### Source records
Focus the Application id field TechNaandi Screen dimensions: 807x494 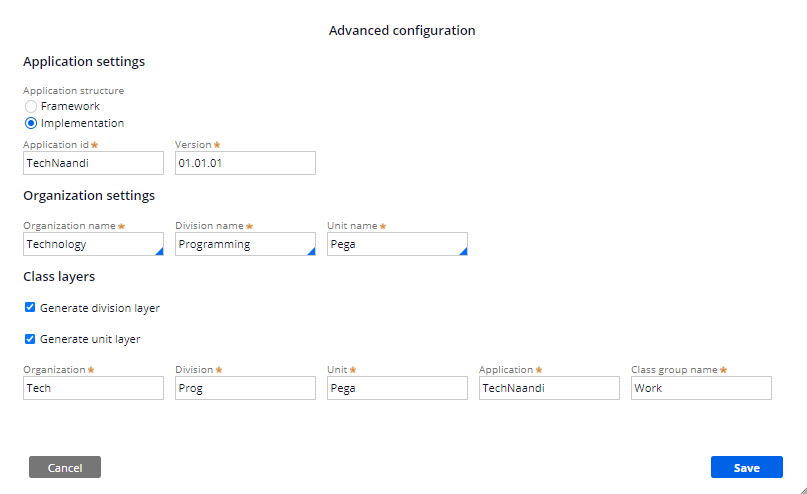point(93,163)
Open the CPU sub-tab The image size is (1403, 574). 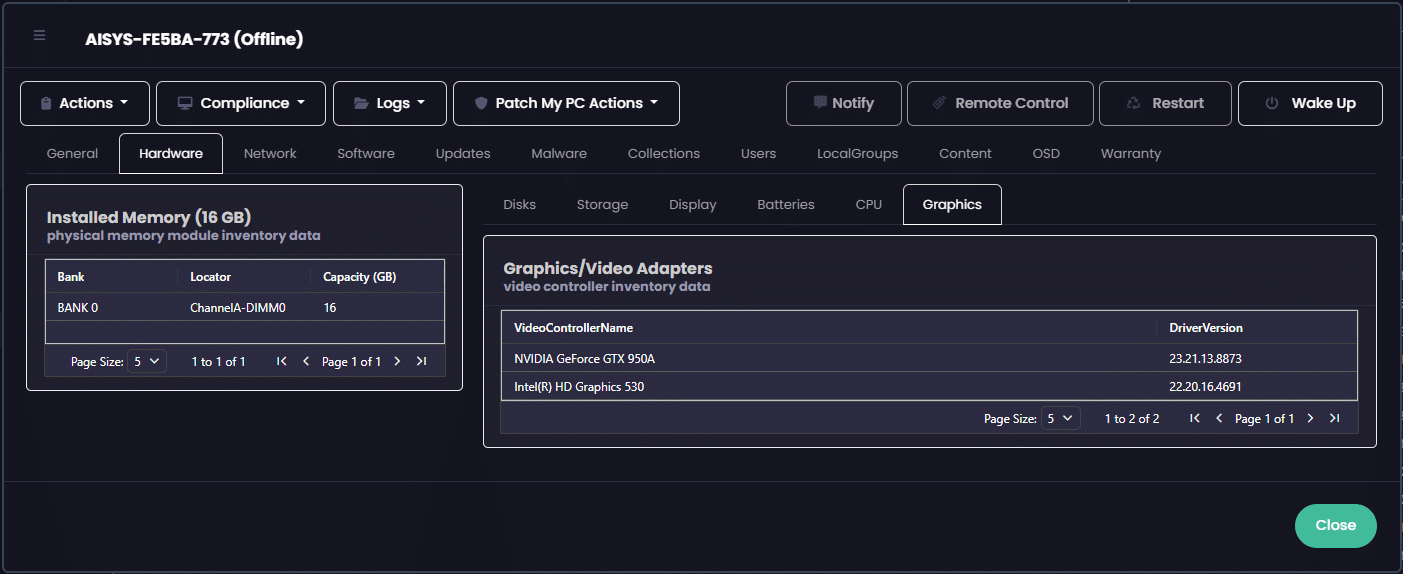tap(869, 205)
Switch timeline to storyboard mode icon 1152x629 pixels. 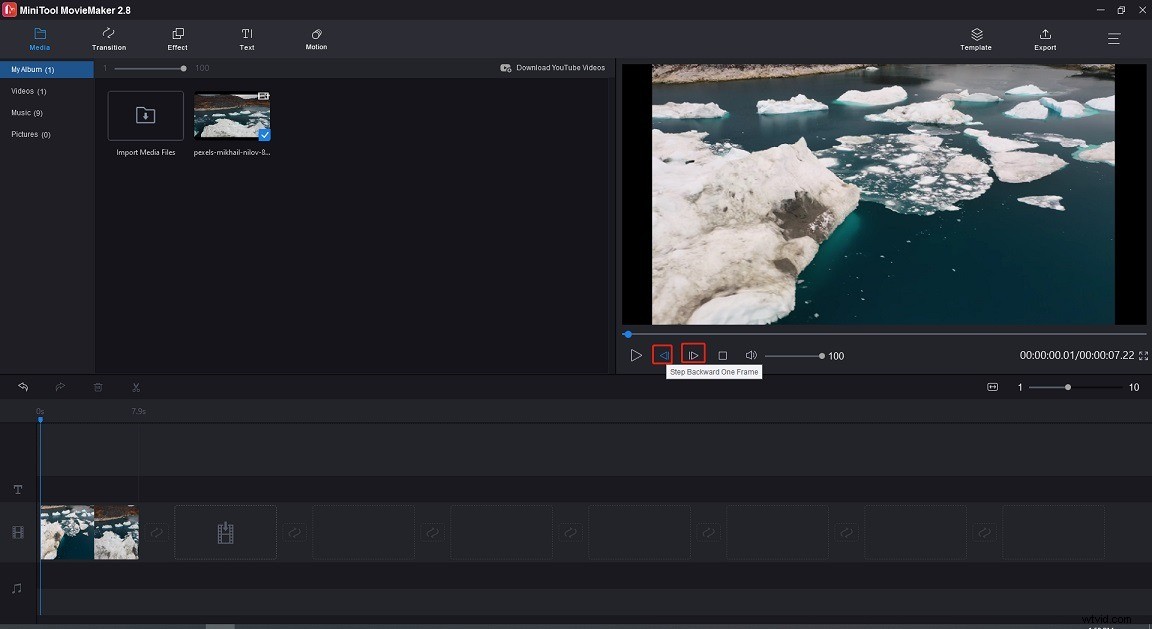pyautogui.click(x=992, y=387)
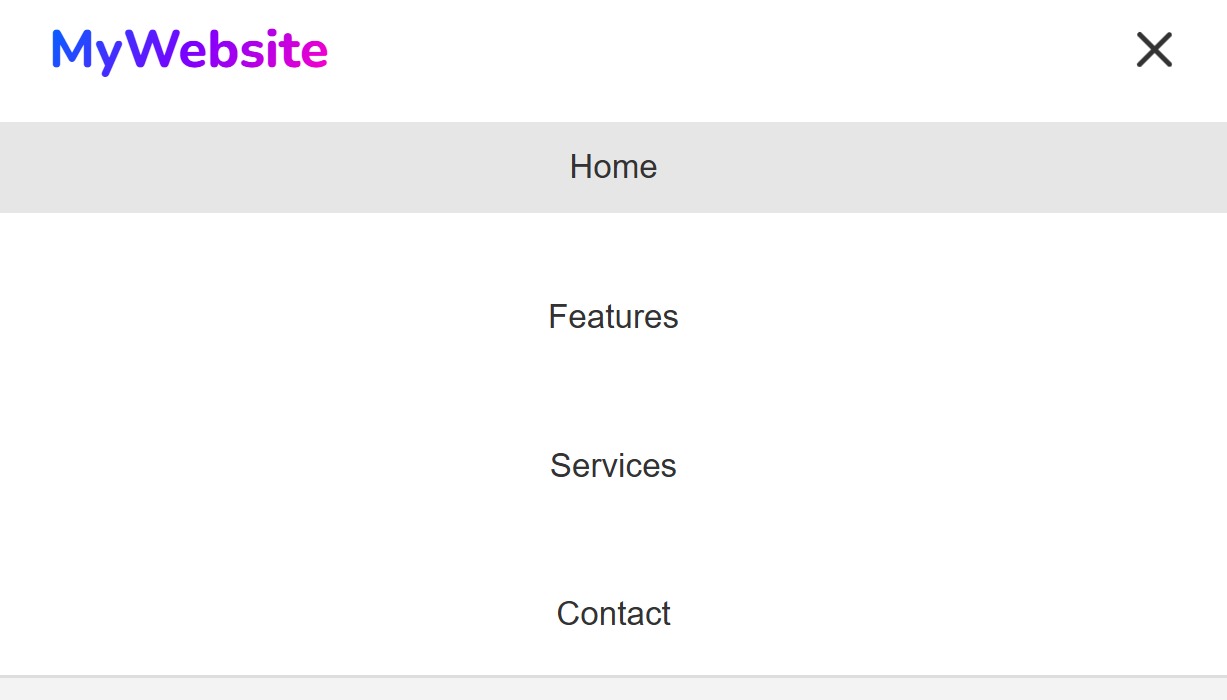This screenshot has height=700, width=1227.
Task: Click the highlighted Home navigation entry
Action: coord(613,167)
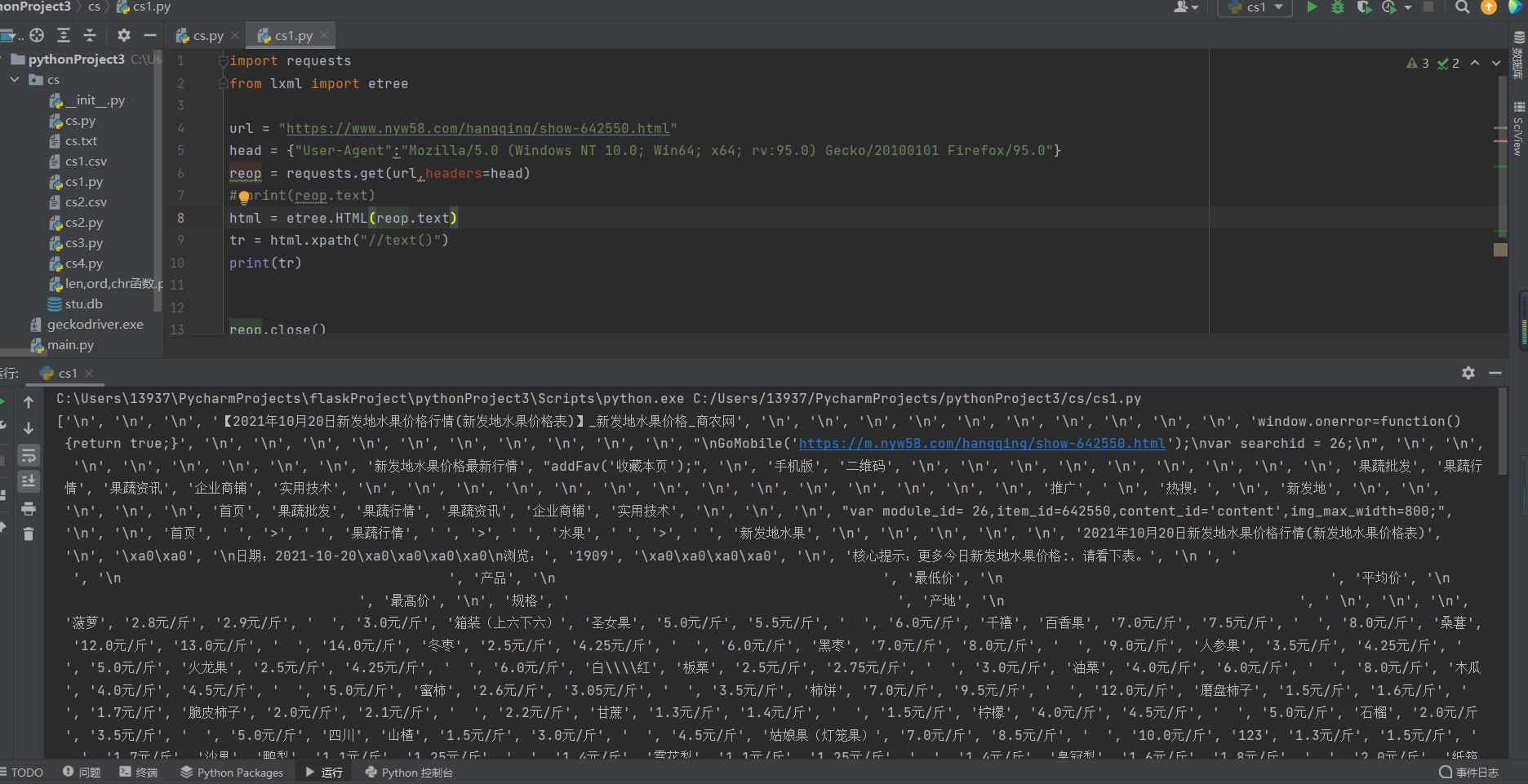The image size is (1528, 784).
Task: Collapse the cs folder in the project tree
Action: click(x=15, y=80)
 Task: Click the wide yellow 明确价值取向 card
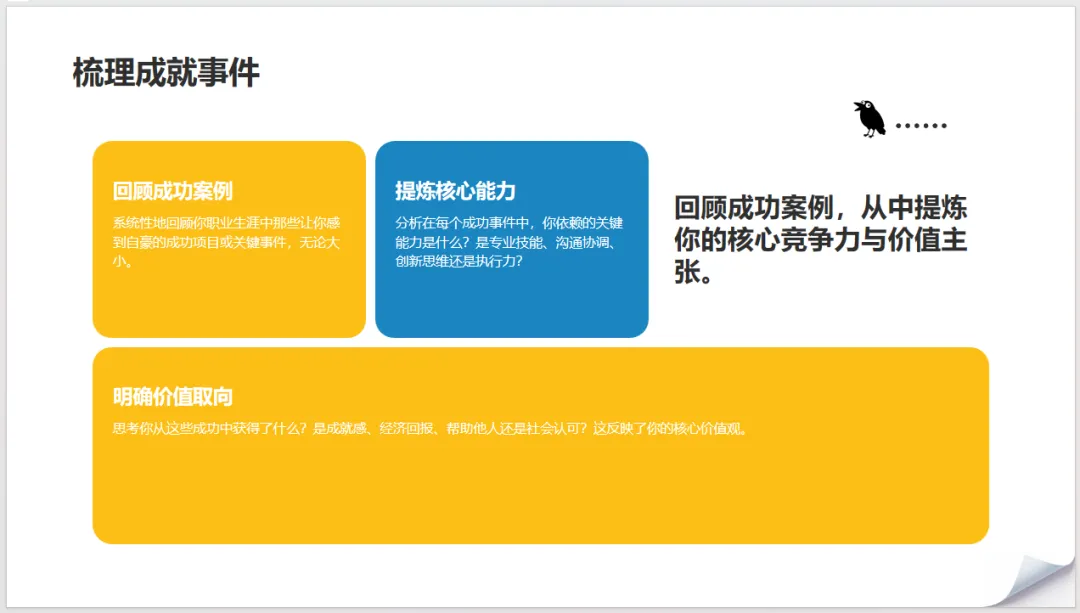tap(540, 445)
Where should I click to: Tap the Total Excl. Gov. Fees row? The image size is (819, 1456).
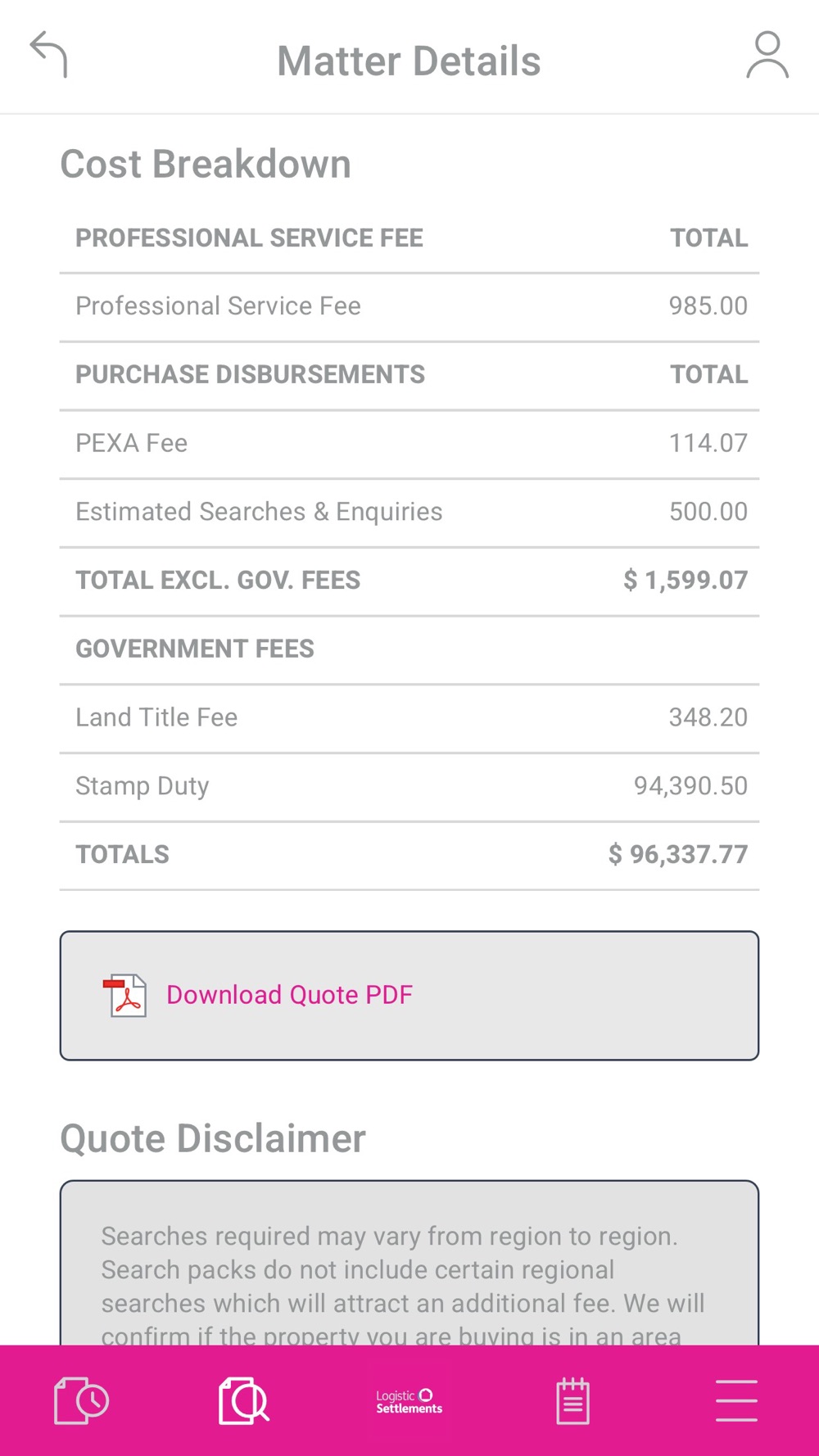coord(410,581)
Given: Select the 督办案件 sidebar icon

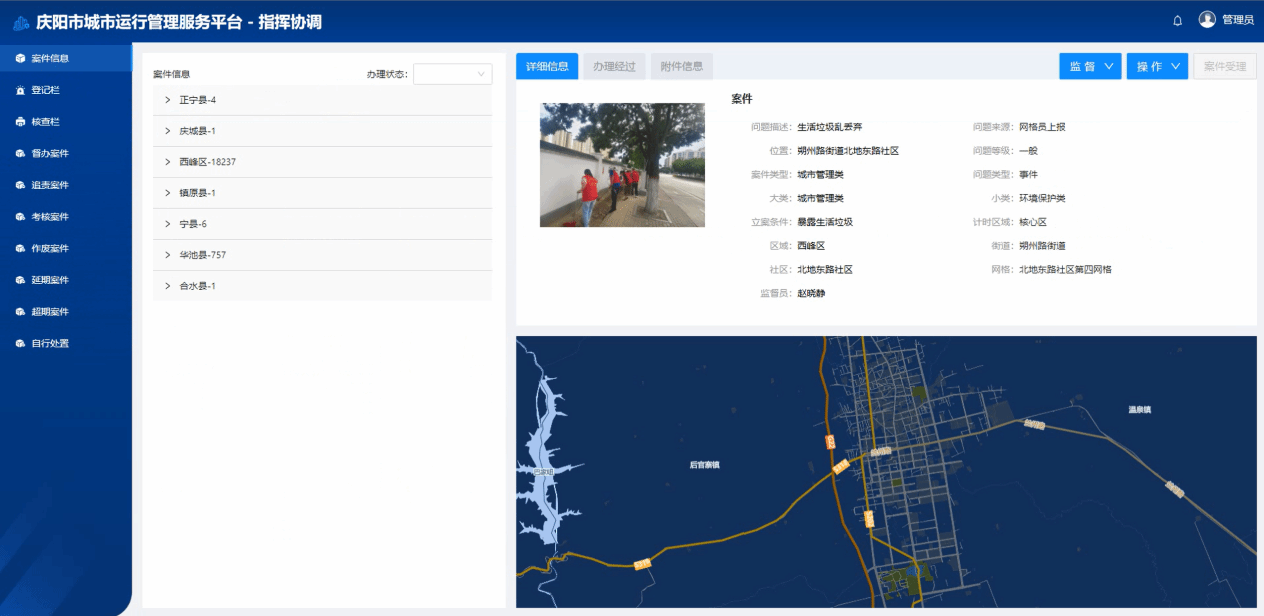Looking at the screenshot, I should (20, 154).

### What is needed
Copy exactly and only this span: the line with "Where should I" through the final line of the entries, both ends included, with the pictures left out.

### Answer to this exercise
Where should I click to: Tap the Total Excl. Gov. Fees row? The image size is (819, 1456).
coord(410,581)
Given: Select the 督办案件 sidebar icon

Looking at the screenshot, I should (20, 154).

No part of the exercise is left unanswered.